In March 2022, laws regarding mobile phone use by drivers were tightened, banning any handling of devices while driving and increasing penalties. Offenders now face a £200 fine and six penalty points on their license.

The government also broadened the definition of ‘using’ a device to include handling a phone in any manner, such as scrolling through music playlists, browsing the internet, taking photographs, or playing games—even when stopped at red lights or in traffic. Exceptions are made for emergency calls, contactless payments at drive-throughs, and hands-free calls.

Despite the stricter regulations, many drivers continue to violate the law. However, the number of offenders being caught has risen, largely due to new roadside cameras and enhanced enforcement tactics by police and local authorities. These tactics include covert HGVs monitoring motorways and targeted enforcement periods.

Jack Cousens, head of roads policy for The AA, stated, "Despite a high-profile change in the law, many drivers are still being caught using mobile phones behind the wheel. Improved cameras are beneficial as they enforce road rules more effectively. However, technology alone cannot stop offenders in the act. More police presence on the roads is necessary to catch people in the act and enhance road safety."

Types of Speed Cameras Detecting Phone Use and Other Offenses

Currently, there are at least 18 different types of speed cameras in use across Britain. Three notable types not only detect speeding but also other offenses such as phone use, not wearing seatbelts, running red lights, and tailgating.

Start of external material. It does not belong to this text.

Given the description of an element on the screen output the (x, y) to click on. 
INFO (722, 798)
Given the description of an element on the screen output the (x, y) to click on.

Jenoptik VECTOR-SR Speed Camera

This 'ultra' speed camera, approved for use in Britain since 2019, is elevated on long poles to deter vandalism.

It uses a video-based system with an intelligent virtual grid to detect speeding, eliminating the need for road sensors and markings.

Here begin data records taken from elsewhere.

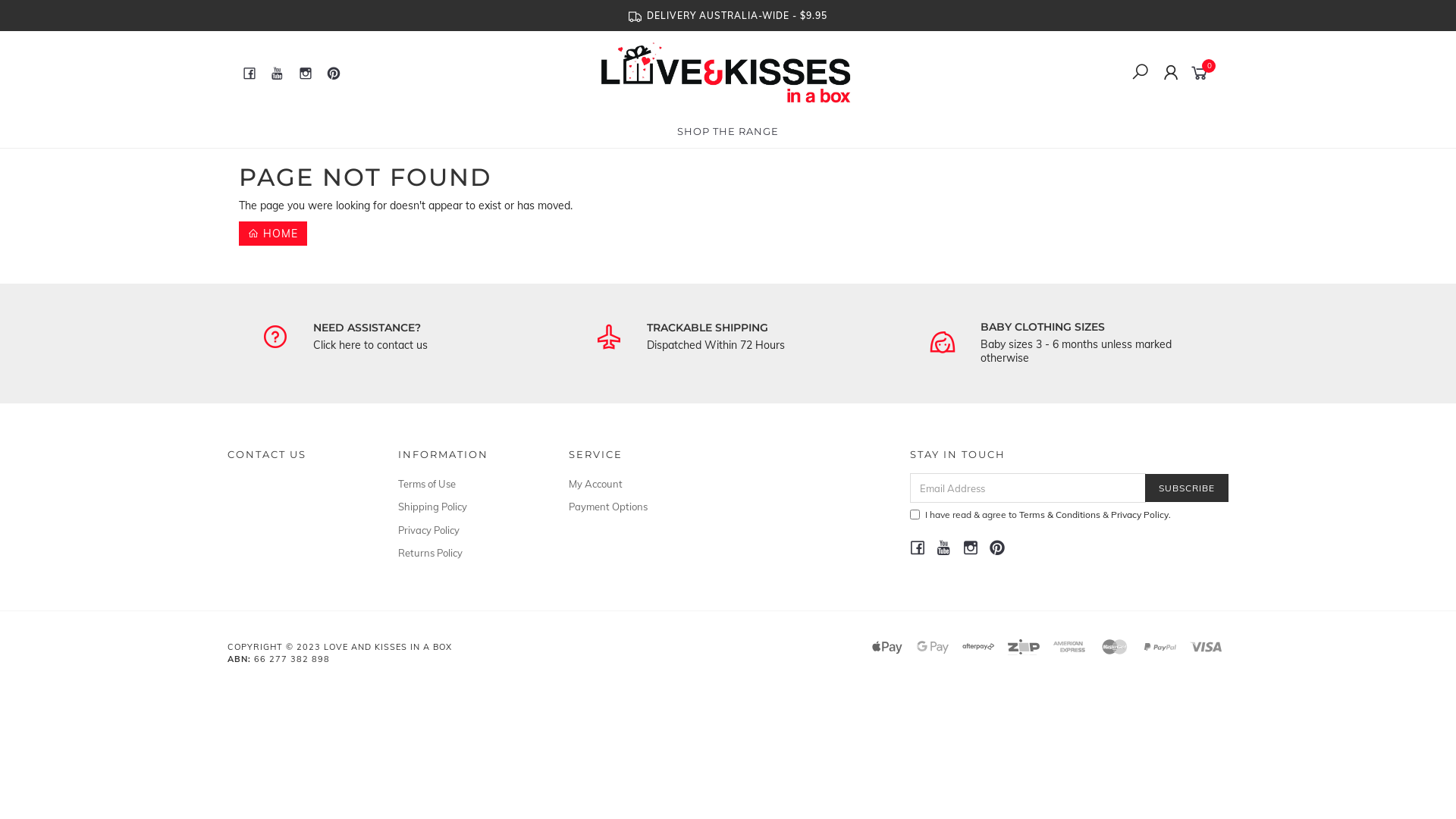
SHOP THE RANGE Element type: text (727, 130)
My Account Element type: text (636, 483)
Love and Kisses in a Box Element type: hover (725, 71)
NEED ASSISTANCE?
Click here to contact us Element type: text (426, 336)
Returns Policy Element type: text (466, 552)
TRACKABLE SHIPPING
Dispatched Within 72 Hours Element type: text (759, 336)
HOME Element type: text (272, 233)
Terms & Conditions Element type: text (1059, 514)
0 Element type: text (1202, 71)
Shipping Policy Element type: text (466, 506)
DELIVERY AUSTRALIA-WIDE - $9.95 Element type: text (727, 15)
Privacy Policy Element type: text (466, 529)
Subscribe Element type: text (1186, 487)
Payment Options Element type: text (636, 506)
Privacy Policy Element type: text (1139, 514)
Terms of Use Element type: text (466, 483)
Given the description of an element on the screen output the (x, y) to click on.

Infra-red technology allows it to capture images without a flash, even at night or in bad weather.

It covers up to three lanes of traffic in both directions and uses Automatic Number Plate Recognition (ANPR) to identify vehicle owners.

It also records footage of other offenses, such as not wearing seatbelts or using mobile phones.

Aecom Mobile AI Speed Camera

This mobile camera, developed by National Highways, is designed to catch multiple offenses.

It features a large structure that extends from the roof to create an overhead gantry with advanced surveillance tech.

The camera can be transported on a custom trailer for flexibility and is currently used by several police forces.

It uses multiple high-definition cameras with AI to detect phone use and seatbelt violations.

Long Ranger Mobile Speed Camera

In use since 2018, this camera can capture speeding drivers from over half a mile away.

It also detects tailgating, middle-lane hogging, and phone use, making it difficult for drivers to avoid detection.

Additional Findings

AA analysis of Ministry of Justice data also revealed:

Driving without vehicle tax convictions reached an all-time high of 99,694, a 94% increase.

Check your car's tax status here: https://www.regit.cars/free-car-tax-check

Convictions for running red lights and ignoring signs hit a 12-year high with 11,940 guilty verdicts.

Speeding convictions decreased by 8%, with over 203,500 guilty verdicts.

Motoring offenses accounted for three out of every five court cases, with a 92% conviction rate for drivers.